◆ Instructions for the task
Each line below must be transcribed exactly, and no picture may appear in the transcription.

◆ Available records
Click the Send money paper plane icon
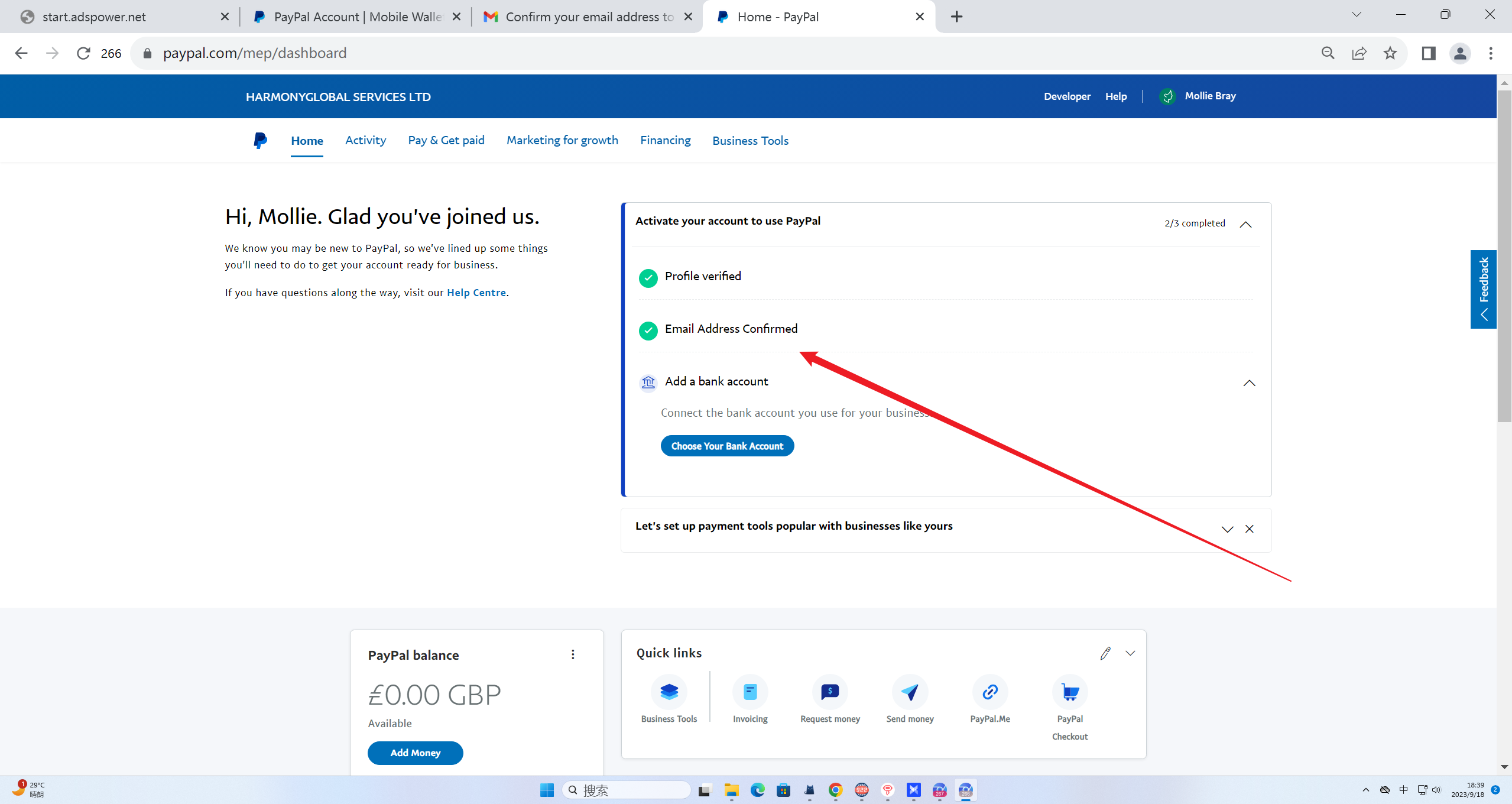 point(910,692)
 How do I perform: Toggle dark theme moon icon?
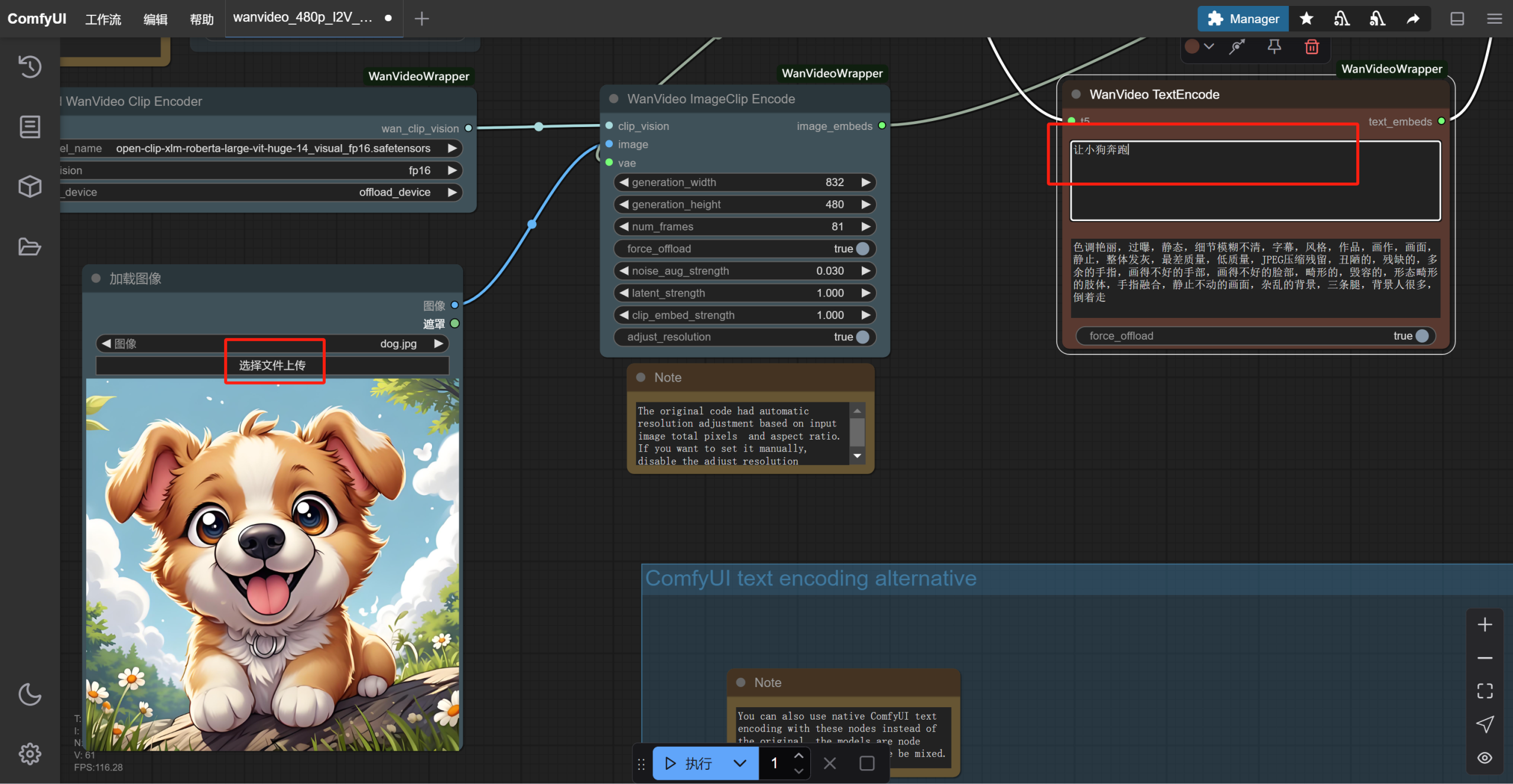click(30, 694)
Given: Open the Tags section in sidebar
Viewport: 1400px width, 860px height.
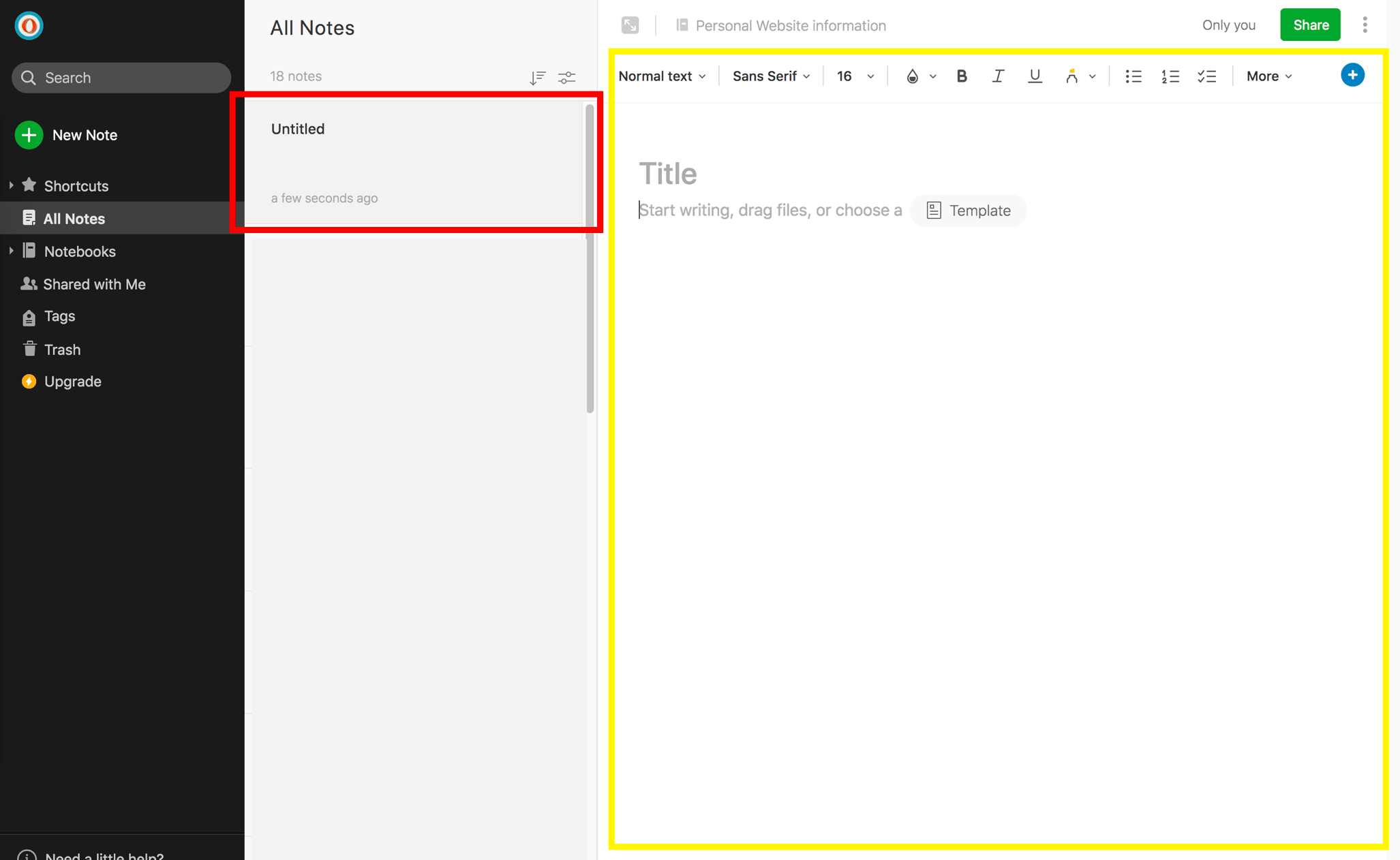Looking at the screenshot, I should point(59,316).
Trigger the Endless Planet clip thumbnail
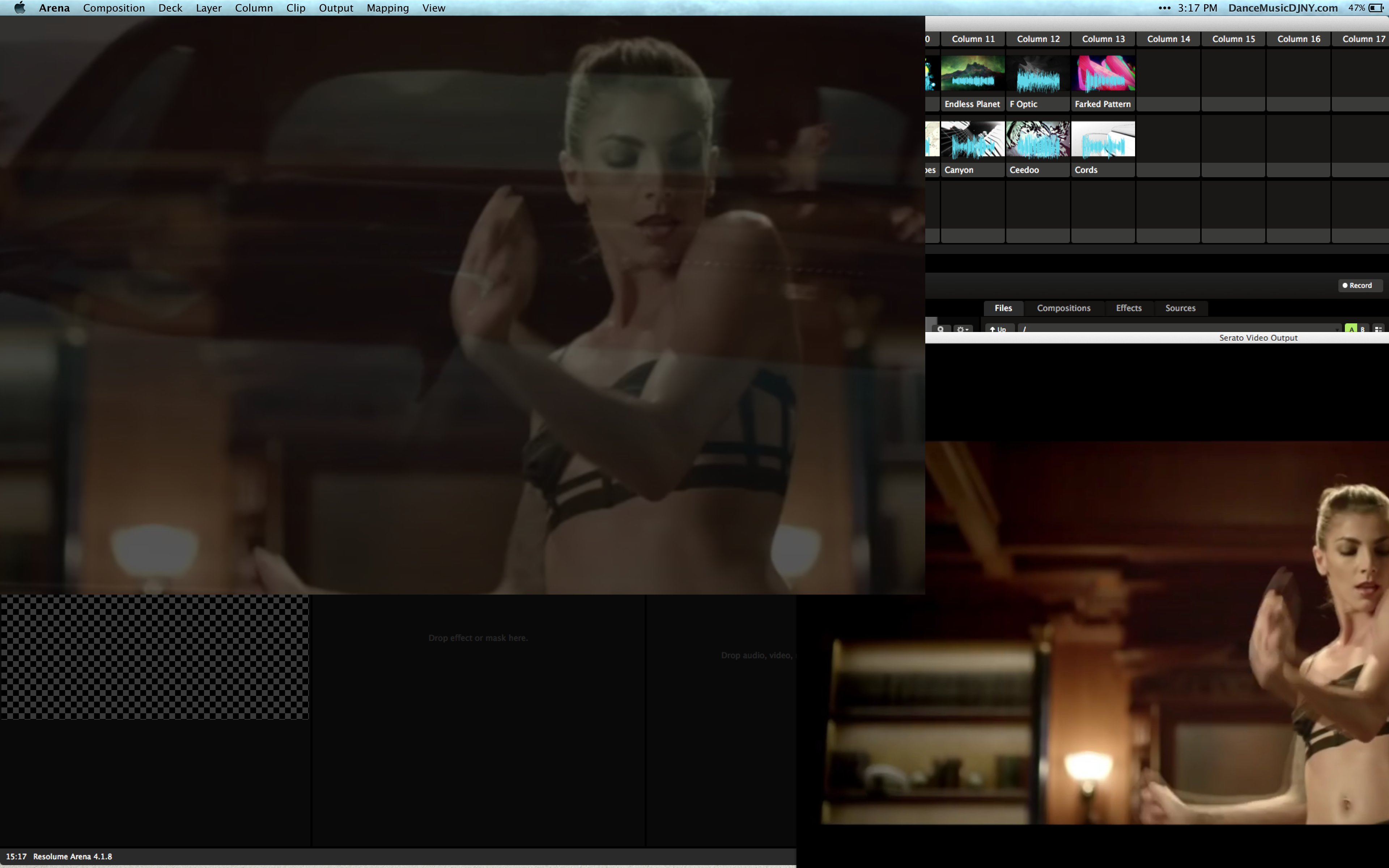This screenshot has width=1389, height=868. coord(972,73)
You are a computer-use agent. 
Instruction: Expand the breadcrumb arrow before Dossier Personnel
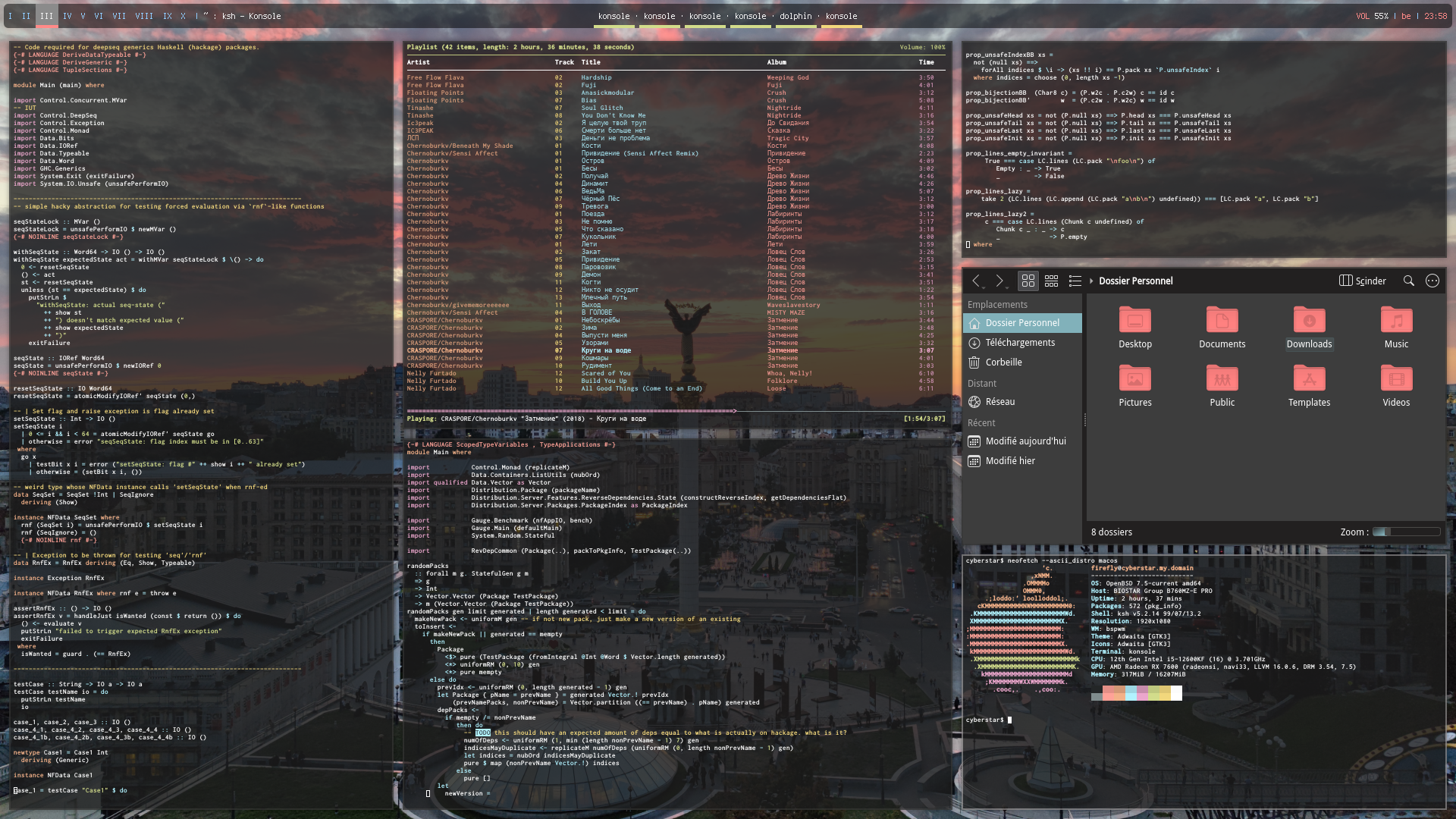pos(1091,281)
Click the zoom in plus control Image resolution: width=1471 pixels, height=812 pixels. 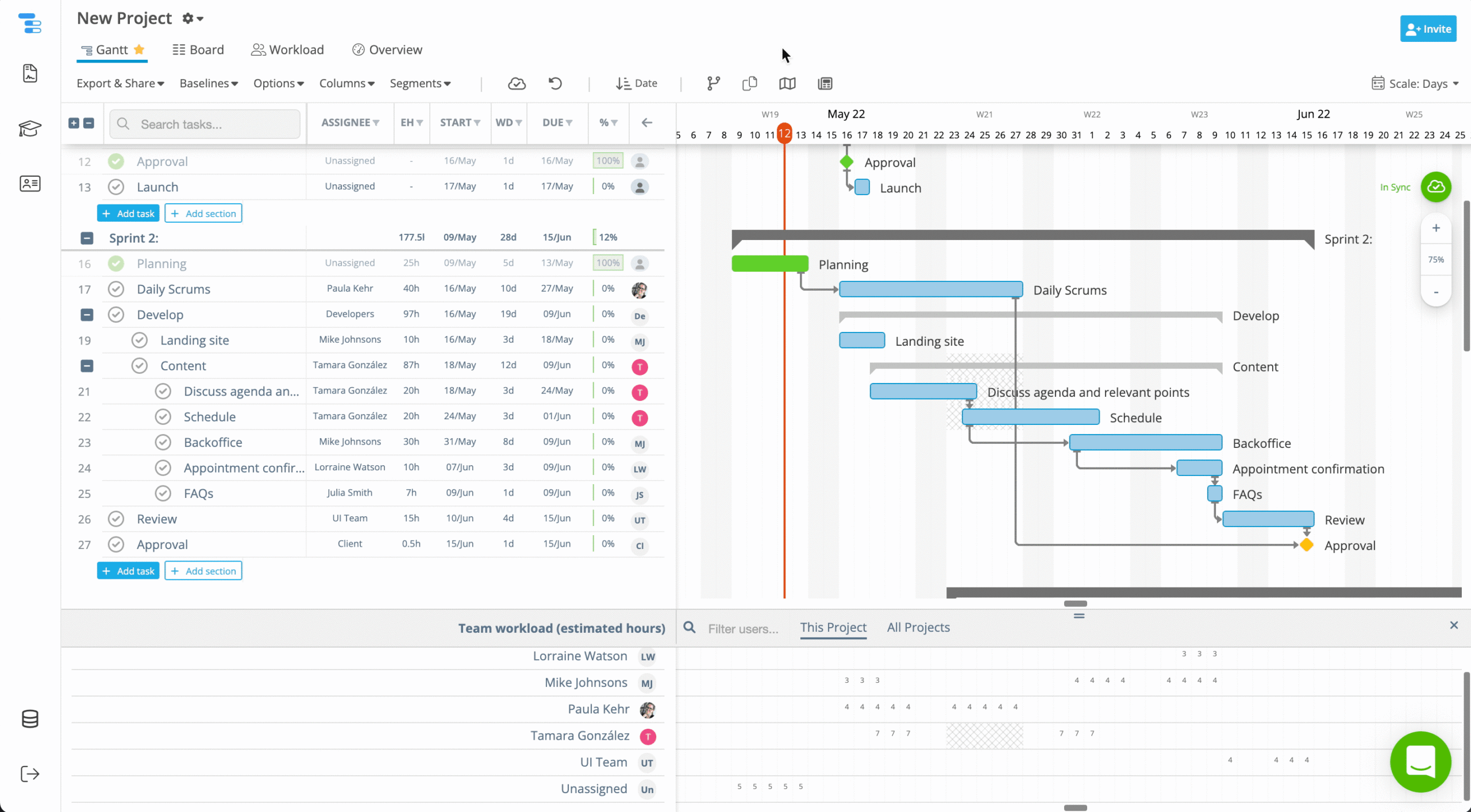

◆ Result of the task
Click the Send money paper plane icon
 point(910,692)
 How do I perform: Toggle dark theme moon icon?
click(30, 694)
Given: Open the Tags section in sidebar
Viewport: 1400px width, 860px height.
Looking at the screenshot, I should point(59,316).
Trigger the Endless Planet clip thumbnail
This screenshot has width=1389, height=868. coord(972,73)
You are a computer-use agent. 
Instruction: Expand the breadcrumb arrow before Dossier Personnel
pos(1091,281)
Click the zoom in plus control Image resolution: width=1471 pixels, height=812 pixels. 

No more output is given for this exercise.